自分に素直でいてもいいというのは、不思議な感じだった。感情を戒めていた――痣の束縛は緩められ、人らしく笑っても何も痛まない。笑えば、世界はずっと鮮やかだった。

何故ここにいるのか、忘れてはならないと心に刻む。

この世界を、守るために。



X-Eテラへ



鏡の裏側には、ジタン様にしか読めない文字で、納められる祠の位置が書いてあったそうだ。今は恐らく位置を特定するために世界を巡っているのだろう。

飛空艇の甲板で風を受けていた時、ジタン様に後ろから声を掛けられた。何故か少し遠慮がちな様子だ。

「……祠の場所が……わからない?」

「ああ……なんか抽象的な言葉ばっかりで、いまいちピンと来ないんだよな……。」

「祠と言うのでしたら、気が満ち溢れていそうですが……。」

「……気? ……悪ぃ、オレそういうの疎くてさ……。」

そこまで話が進んだところで、ジタン様がこちらに来た目的を察する。私の助力を求めたいのに――気を遣っているのだろう。私があの日、力を使いたくないと言ったからだ。
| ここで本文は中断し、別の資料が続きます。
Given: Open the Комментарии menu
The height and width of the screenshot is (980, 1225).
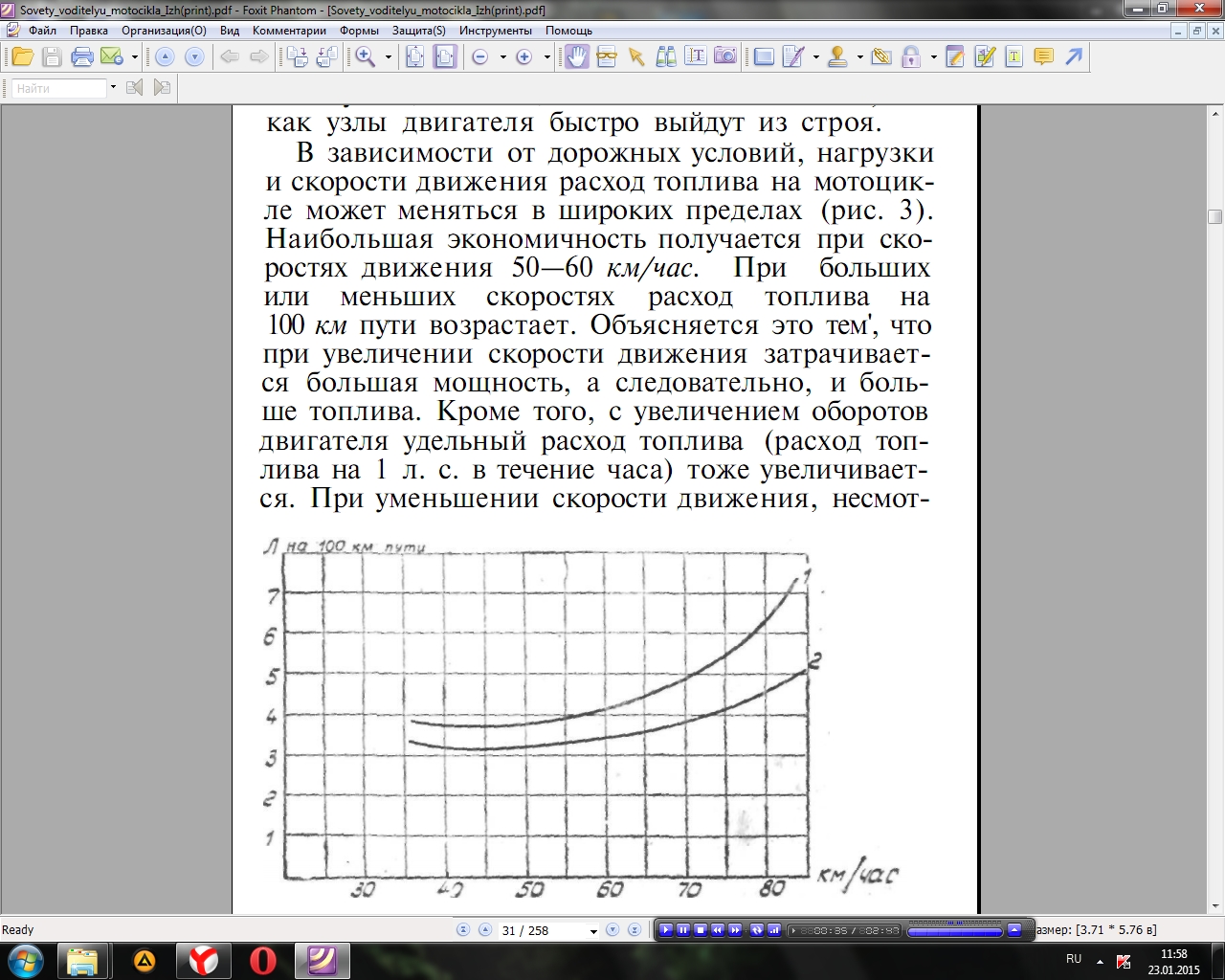Looking at the screenshot, I should 289,31.
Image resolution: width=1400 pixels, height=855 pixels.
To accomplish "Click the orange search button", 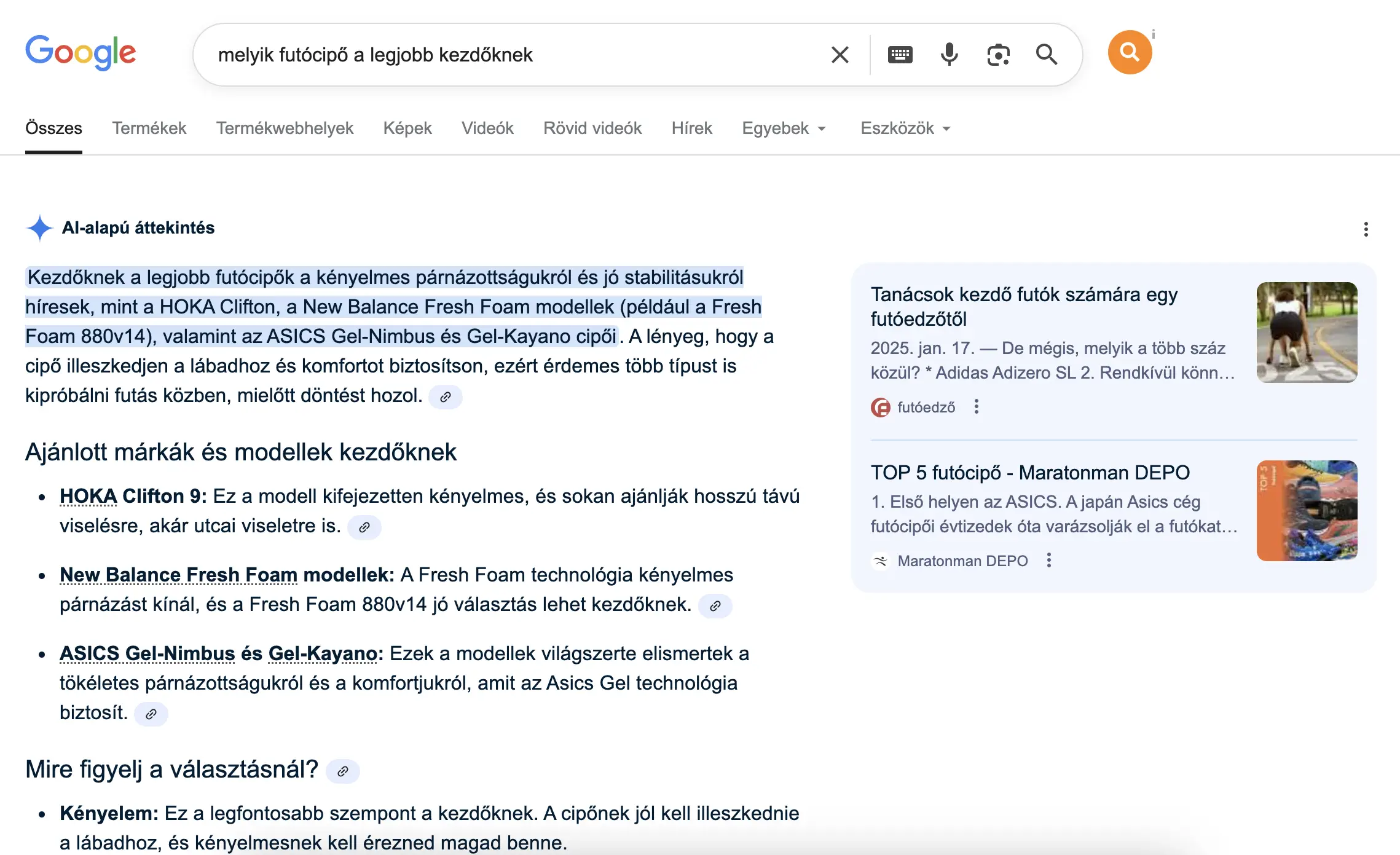I will 1130,52.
「……わかりました。では私が気配を読んで探しましょう。」

優しさを噛み締めつつ、自分から言い出す。困難なことではなかった。四大元素の気配はわかりやすく満ち溢れているからだ。集中して気を読み、舵を取っている人に、方向を伝えて行く。

最初に水の祠を見つけ、ダガー様とエーコ様を降ろした。何でも、女の子同士の話があるのだという。

次に火の祠を見つけ、フライヤ様とサラマンダー様を降ろした。何だかんだ言いながら、中々息が合っている。

次に風の祠を見つけ、ビビ様とスタイナー様を降ろした。ビビ様は飛びそうになっていたが、大丈夫だろうか。

最後に土の祠を見つけ、ジタン様とクイナ様を降ろした。ジタン様が労ってくれる。

「ミノンは残るか?」

「はい……私はこちらで。後程お迎えに参ります。ご健闘をお祈りしていますね。」

「わかった。ありがとな、また後で!」

力で役に立てた……それもこんなに自然に。そう感じると、温かい気持ちがした。力を使いたくなかったのは、畏怖を恐れたからだ。誰も恐れ、拒んだりしない。そうわかっていれば、苦痛はなかった。

しばらくしてから降ろした順に皆様を迎えに行く。安定した行程であった様で、みな大した怪我はしていなかった。

準備は整ったとのことで、目的地――輝く島へ向かう。<テラ>の気配は格段に強くなっていた。輝きも最高潮だろう。<テラ>への道が開く。

「このまま一気に突っ込んでくれ!」


異世界へ。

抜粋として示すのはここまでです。